**Data extract:**

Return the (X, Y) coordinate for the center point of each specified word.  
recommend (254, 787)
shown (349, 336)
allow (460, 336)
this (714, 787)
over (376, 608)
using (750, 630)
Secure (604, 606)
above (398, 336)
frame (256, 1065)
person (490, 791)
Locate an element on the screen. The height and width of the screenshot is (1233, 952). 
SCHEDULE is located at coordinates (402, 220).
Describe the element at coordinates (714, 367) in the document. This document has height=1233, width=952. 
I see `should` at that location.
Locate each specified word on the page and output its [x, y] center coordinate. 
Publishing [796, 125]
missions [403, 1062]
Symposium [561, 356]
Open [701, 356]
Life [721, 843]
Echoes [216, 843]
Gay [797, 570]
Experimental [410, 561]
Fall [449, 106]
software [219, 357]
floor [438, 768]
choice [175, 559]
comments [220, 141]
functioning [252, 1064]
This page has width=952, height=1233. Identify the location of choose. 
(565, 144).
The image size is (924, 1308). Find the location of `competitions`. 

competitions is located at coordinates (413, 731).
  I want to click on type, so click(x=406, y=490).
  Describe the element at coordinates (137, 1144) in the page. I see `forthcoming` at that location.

**Objective:** Please extract every line of the listing above and reproduce each one word for word.

**Answer:**
Return the (X, Y) coordinate for the center point of each specified word.  
recommend (254, 787)
shown (349, 336)
allow (460, 336)
this (714, 787)
over (376, 608)
using (750, 630)
Secure (604, 606)
above (398, 336)
frame (256, 1065)
person (490, 791)
Locate an element on the screen. The height and width of the screenshot is (1233, 952). 
SCHEDULE is located at coordinates (402, 220).
Describe the element at coordinates (714, 367) in the document. This document has height=1233, width=952. 
I see `should` at that location.
Locate each specified word on the page and output its [x, y] center coordinate. 
Publishing [796, 125]
missions [403, 1062]
Symposium [561, 356]
Open [701, 356]
Life [721, 843]
Echoes [216, 843]
Gay [797, 570]
Experimental [410, 561]
Fall [449, 106]
software [219, 357]
floor [438, 768]
choice [175, 559]
comments [220, 141]
functioning [252, 1064]
This page has width=952, height=1233. Identify the location of choose. 
(565, 144).
The image size is (924, 1308). Find the location of `competitions`. 

competitions is located at coordinates (413, 731).
  I want to click on type, so click(x=406, y=490).
  Describe the element at coordinates (137, 1144) in the page. I see `forthcoming` at that location.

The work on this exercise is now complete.